More fortunate bloggers than I were actually present at the event last Saturday and were tweeting about the cold conditions in the drafting open hanger. It seemed to bother them more than it did the guys fighting shirtless.
"I had a really good warm-up but it was definitely cold. My mind was elsewhere getting ready for the fight. I felt it more so afterward. It was definitely chilly."
I thought it might be an issue for the fighter who went more than one round.
"No not really because by that time your body temperature has risen and you're moving and fighting your ass off. Probably getting punched in the face, too. You wouldn't notice the cold. No one in my locker room was complaining."
The weather may not have affected much, but what about the crowd? The space was much smaller and more intimate.

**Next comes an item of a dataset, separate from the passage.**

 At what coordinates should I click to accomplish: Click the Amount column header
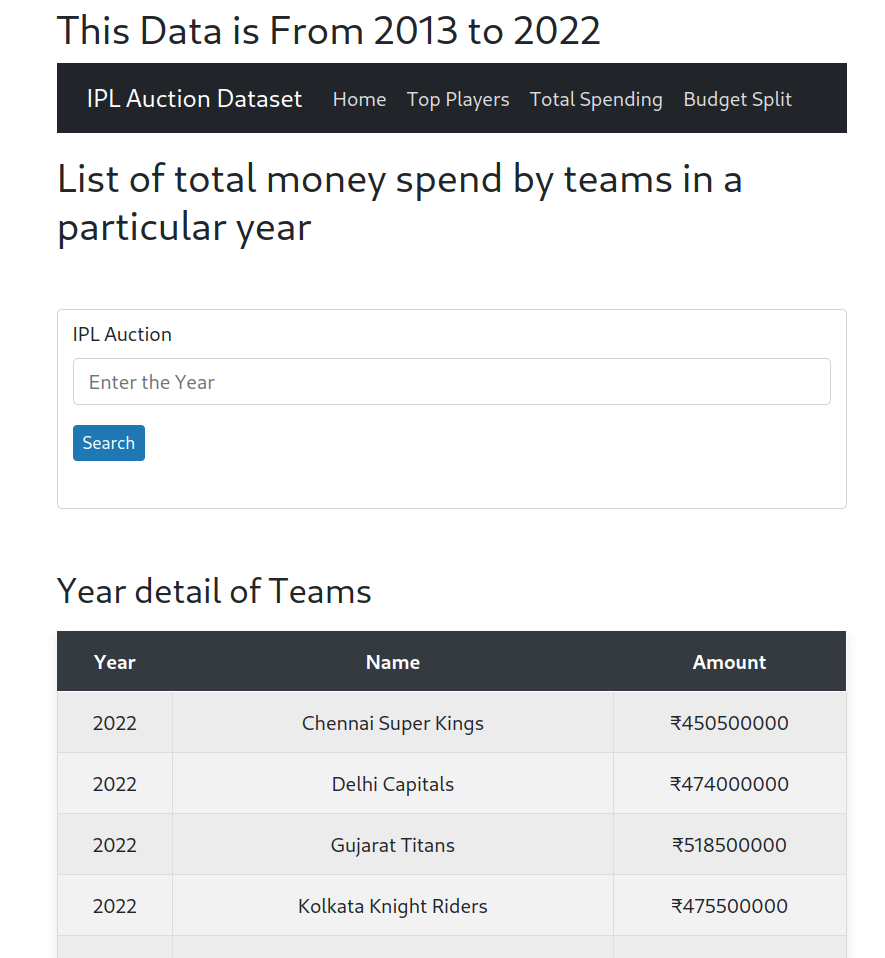tap(729, 662)
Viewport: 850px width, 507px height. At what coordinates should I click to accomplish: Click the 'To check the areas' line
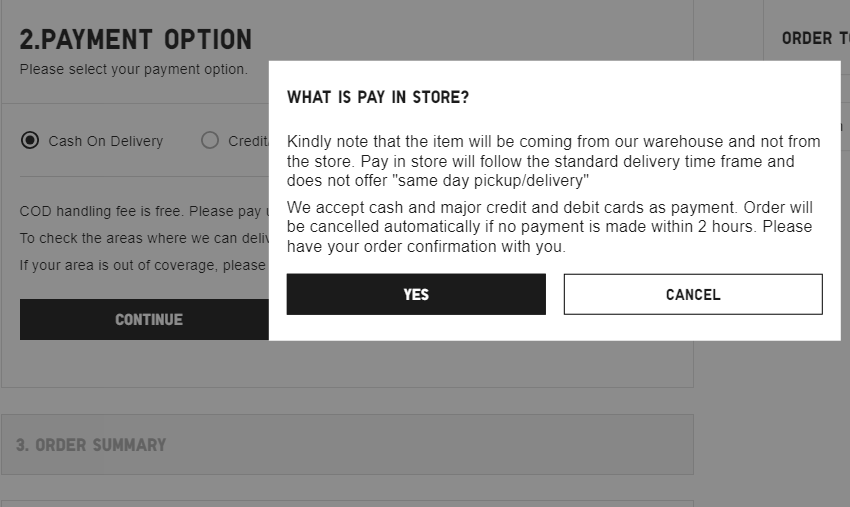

"Fighting in front of a whole bunch of troops just brought a different type of energy. These are all guys who are coming or going from Iraq and Afghanistan. Fighting is stressful but going over there and fighting people with bullets is far worse. Being a troop myself, it was awesome to be a part of something like that. It was a really fun 'coming full circle' type deal."
Seeing as DaMarques had a notable appearance on TUF, I had to get his take on the decision to remove the first elimination round. For the last few seasons fighters have had to win a fight on the first day in order to be cast. Now, the UFC will revert to its original method of simply handpicking its own group.
"As far as fighting or not fighting to get in the house? There have been lots of seasons where dudes didn't fight to get in the house. It's just kind of one of those things. I think as long as the talent is good the show will do well.
You end up fighting often and you don't get full recovery time. That's what makes the show so hard. A lot of people don't realize that. Now after a fight no matter how hard or light it was they're still going to give you two or three weeks to chill and recover. But in that environment? You fight one week, get about a week off, and then you're at it again. You're training the whole time. A lot of wear and tear and miles being put on your body."
Spike has really shied away from showing as much of the weight cutting. I think we have Gabe Ruediger to thank for that. You know it goes on, but production has definitely made the conscious choice to avoid showing its horrors to audiences.
"It's what I imagine living in the bad girls club house would be like. Everybody's weight is going to be close. No one gets monstrously huge because you won't be able to fight. You have to keep it low to be able to rehydrate and perform. Your weight is only going to get so high anyway because you're constantly burning calories. Seeing people suck in the sauna is kinda entertaining but if you've seen it once, you've seen it the whole time. Weight cutting sucks but I wouldn't know why they wouldn't show it."
"I'm going to go with the Steelers. I have a friend who plays for them. I'm just rooting for my boy, Steven Sylvester. He went to school with my sister so I've just followed him since he went to college. If I personally know someone it's a lot easier to be a fan."